Les écoles de production aimeraient davantage sécuriser leur financement

Alternative au lycée professionnel et aux centres de formation d’apprentis, l’école de production se développe dans l’Hexagone avec le soutien des pouvoirs publics. Ces établissements se heurtent toutefois à la question des financements disponibles et à la promotion du modèle, en particulier au sein de l’Éducation nationale.

Rumilly (Haute-Savoie), Vervins (Aisne) et bientôt Argenteuil (Val-d’Oise) : les créations de nouvelles écoles de production s’enchaînent en France. De 25 en 2018, elles sont passées à 56 en 2023, selon le dernier décompte de la Fédération nationale des écoles de production (Fnep). Depuis sa reconnaissance à travers la loi "Avenir professionnel" du 5 septembre 2018, cette "troisième voie" de formation, alternative à l’enseignement professionnel et à l’apprentissage, bénéficie d’un soutien financier accru de l’État. Une centaine d’établissements au total sont visés d’ici 2028, voire avant.  

Un cadre adapté pour les très jeunes

L’Observatoire des Territoires d’industrie, qui réunit les acteurs associés au programme éponyme visant la réindustrialisation (dont la Caisse des Dépôts), s’est rendu à Cholet (Maine-et-Loire), mercredi 5 avril, afin de visiter l’une de ces écoles : l’Institut de formation technique de l’Ouest (IFTO), créé il y a presque trois ans. Il propose des formations de niveaux CAP et bac professionnel en chaudronnerie et bientôt en maroquinerie. Les promotions actuelles comptent chacune entre 8 et 12 jeunes.

"Je constate tous les jours que ce modèle correspond aux besoins des jeunes qui ne se retrouvent pas dans une formation académique", se satisfait Antoine Beaussant, le président de l’IFTO, par ailleurs maire délégué de Nueil-sur-Layon (Maine-et-Loire). En réunissant travail et formation sur un même lieu cela présente un cadre structuré et une pédagogie adaptée à des mineurs que les entreprises hésitent à accueillir. "Même s’ils sont très immatures par ailleurs, les jeunes se comportent comme des professionnels à l’atelier", affirme l’ancien militaire.

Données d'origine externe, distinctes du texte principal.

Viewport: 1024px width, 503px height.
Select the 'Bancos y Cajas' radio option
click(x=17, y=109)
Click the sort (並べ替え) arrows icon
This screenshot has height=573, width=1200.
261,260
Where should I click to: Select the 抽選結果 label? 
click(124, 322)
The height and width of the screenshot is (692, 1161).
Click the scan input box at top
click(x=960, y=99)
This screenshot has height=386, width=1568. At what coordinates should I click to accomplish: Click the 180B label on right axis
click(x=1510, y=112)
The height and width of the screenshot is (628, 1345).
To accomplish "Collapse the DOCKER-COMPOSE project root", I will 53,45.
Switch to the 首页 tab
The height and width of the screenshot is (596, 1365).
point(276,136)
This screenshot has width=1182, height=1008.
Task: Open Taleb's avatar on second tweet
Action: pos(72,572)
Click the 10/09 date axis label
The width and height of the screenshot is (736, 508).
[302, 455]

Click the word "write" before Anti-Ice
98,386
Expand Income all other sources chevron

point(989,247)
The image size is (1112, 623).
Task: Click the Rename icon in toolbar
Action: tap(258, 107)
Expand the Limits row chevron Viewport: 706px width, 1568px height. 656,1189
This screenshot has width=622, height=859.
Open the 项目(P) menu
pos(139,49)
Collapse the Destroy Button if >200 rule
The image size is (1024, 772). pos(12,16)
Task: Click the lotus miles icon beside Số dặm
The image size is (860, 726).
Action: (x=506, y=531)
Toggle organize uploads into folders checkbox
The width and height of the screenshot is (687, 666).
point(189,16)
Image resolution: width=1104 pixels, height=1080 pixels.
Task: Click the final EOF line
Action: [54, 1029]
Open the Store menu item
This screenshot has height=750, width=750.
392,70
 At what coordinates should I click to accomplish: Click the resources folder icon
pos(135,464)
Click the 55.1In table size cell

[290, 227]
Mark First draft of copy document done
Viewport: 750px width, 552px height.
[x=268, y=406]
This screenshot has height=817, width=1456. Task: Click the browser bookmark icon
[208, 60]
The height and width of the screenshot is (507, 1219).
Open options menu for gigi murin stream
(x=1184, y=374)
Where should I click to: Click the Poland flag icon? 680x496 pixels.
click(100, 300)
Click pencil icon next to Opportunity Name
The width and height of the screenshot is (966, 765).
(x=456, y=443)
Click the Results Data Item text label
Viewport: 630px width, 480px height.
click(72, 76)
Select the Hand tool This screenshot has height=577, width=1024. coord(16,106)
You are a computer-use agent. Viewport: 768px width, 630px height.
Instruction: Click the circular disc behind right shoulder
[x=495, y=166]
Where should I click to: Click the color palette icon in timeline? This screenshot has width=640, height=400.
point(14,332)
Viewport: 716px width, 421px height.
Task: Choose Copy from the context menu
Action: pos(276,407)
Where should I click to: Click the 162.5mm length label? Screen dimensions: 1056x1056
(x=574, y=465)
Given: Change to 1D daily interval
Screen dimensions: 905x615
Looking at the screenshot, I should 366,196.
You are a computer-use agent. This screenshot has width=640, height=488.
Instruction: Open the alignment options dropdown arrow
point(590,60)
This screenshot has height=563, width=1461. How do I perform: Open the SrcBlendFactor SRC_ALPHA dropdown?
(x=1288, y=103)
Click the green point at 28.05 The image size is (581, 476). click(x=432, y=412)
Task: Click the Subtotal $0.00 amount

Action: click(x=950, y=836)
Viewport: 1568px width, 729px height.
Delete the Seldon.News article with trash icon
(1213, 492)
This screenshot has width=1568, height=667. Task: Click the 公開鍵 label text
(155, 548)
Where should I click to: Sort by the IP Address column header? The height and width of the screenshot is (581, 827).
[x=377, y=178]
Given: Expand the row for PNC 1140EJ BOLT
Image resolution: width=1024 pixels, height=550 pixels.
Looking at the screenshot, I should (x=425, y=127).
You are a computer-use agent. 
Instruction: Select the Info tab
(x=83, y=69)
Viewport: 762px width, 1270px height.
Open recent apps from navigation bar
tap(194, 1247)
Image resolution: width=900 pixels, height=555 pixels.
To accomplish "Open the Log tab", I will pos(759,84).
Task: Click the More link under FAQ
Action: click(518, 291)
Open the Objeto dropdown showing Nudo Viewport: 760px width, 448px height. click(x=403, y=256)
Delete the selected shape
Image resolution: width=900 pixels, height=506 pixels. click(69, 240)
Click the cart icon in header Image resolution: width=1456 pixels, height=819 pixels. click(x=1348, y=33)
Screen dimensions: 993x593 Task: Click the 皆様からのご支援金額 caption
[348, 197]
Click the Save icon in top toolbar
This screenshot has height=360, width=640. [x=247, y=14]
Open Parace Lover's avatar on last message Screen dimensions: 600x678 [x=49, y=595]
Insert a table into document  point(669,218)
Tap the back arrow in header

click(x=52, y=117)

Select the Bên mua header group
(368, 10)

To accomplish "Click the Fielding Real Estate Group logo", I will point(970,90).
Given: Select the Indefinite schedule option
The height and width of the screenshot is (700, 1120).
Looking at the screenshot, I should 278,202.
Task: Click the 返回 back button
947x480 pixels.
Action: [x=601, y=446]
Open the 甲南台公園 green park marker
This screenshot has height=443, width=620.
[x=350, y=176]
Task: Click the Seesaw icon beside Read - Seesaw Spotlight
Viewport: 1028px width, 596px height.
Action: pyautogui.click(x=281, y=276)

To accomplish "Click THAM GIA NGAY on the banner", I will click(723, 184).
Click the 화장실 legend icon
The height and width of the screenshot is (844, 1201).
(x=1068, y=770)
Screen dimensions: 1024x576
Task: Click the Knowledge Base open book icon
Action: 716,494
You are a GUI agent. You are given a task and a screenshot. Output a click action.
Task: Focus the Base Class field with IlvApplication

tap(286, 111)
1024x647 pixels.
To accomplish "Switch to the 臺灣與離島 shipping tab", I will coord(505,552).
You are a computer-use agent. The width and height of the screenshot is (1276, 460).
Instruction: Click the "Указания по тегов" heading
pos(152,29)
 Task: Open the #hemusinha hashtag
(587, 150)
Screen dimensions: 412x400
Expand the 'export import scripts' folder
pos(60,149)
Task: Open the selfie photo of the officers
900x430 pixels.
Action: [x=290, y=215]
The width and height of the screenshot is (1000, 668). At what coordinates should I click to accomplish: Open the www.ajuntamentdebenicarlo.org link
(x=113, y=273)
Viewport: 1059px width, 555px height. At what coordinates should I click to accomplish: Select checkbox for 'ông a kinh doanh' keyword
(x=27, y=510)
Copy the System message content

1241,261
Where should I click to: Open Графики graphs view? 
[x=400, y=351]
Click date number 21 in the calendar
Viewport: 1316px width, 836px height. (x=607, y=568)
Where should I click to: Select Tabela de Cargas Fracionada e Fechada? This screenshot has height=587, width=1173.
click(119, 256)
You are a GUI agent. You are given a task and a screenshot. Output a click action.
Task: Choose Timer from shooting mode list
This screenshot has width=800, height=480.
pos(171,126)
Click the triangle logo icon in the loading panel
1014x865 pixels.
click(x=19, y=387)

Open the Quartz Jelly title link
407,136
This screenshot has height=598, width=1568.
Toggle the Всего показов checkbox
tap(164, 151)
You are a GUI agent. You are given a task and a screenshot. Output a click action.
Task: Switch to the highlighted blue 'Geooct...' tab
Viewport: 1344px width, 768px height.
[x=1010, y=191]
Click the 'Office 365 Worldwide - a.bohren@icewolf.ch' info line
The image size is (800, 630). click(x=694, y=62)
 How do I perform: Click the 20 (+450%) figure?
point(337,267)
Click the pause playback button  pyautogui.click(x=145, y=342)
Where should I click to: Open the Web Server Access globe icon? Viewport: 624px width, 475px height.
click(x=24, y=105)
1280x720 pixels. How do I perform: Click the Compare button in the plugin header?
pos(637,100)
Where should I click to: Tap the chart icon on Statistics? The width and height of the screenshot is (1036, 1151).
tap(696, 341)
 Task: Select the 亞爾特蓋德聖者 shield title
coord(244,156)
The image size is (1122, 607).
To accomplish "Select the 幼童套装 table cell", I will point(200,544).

Des "besoins absolument considérables"

L’IFTO s’appuie aujourd’hui sur une quinzaine d’entreprises clientes dans le bassin d’emploi. La diversité des commandes offre des cas d’application pour les jeunes, comme le veut le modèle du "faire pour apprendre" des écoles de production. "Le nombre d’entreprises fidèles grossit petit à petit", affirme Antoine Beaussant dans un bassin d’emploi où les besoins en chaudronniers sont "absolument considérables".

L’une des entreprises clientes de l’école choletaise est Mecatherm, un concepteur et installateur de lignes de production automatisées à destination des boulangeries industrielles. Son rapprochement avec l’IFTO lui permet à la fois de disposer d’une nouvelle source d’approvisionnement mais aussi de sécuriser son avenir. "On n’embauchera peut-être jamais de chaudronniers nous-mêmes, mais si demain nos sous-traitants disparaissaient faute de main-d’œuvre, qu’allons-nous devenir ?", questionne de manière rhétorique Laurent Spire, directeur du site Mecatherm de Montilliers, situé à Montilliers (Maine-et-Loire).

Sécuriser les financements

Antoine Beaussant identifie toutefois deux difficultés. La première concerne la connaissance du modèle des écoles de production auprès du grand public et en particulier des collégiens en classe de 4e ou de 3e.  "Ce qui est compliqué pour nous, c’est de pénétrer dans les collèges (…). L’Éducation nationale n’est pas très ouverte de ce point de vue-là", indique-t-il.

Le seconde concerne la sécurisation du financement de l’école de production. Les revenus issus de la production devant en principe assurer un tiers du budget, les établissements comptent sur le soutien de l’État – qui a signé une convention de financement pluriannuelle avec la Fédération nationale des écoles de production – ainsi que sur celui des collectivités locales. "Les régions sont toutes intéressées par le modèle de l’école de production. Mais qui dit modèle en expansion, dit besoins de financement en expansion", ajoute Antoine Beaussant. Un "vrai sujet" auquel "on ne peut pas répondre à la petite semaine", c’est-à-dire sans visibilité sur les financements à plus long terme, avertit-il.

"On a besoin de sécuriser la partie publique et les régions peuvent réagir différemment selon leurs priorités de développement des filières métiers", abonde Patrick Carret, directeur de la Fnep. Même constat concernant le solde de la taxe d’apprentissage, dont peuvent bénéficier les écoles de production. Et d'ajouter : "Depuis quelques années, ce solde est très mouvant, les modalités de collecte et de redistribution font qu’il faut réadapter régulièrement le modèle."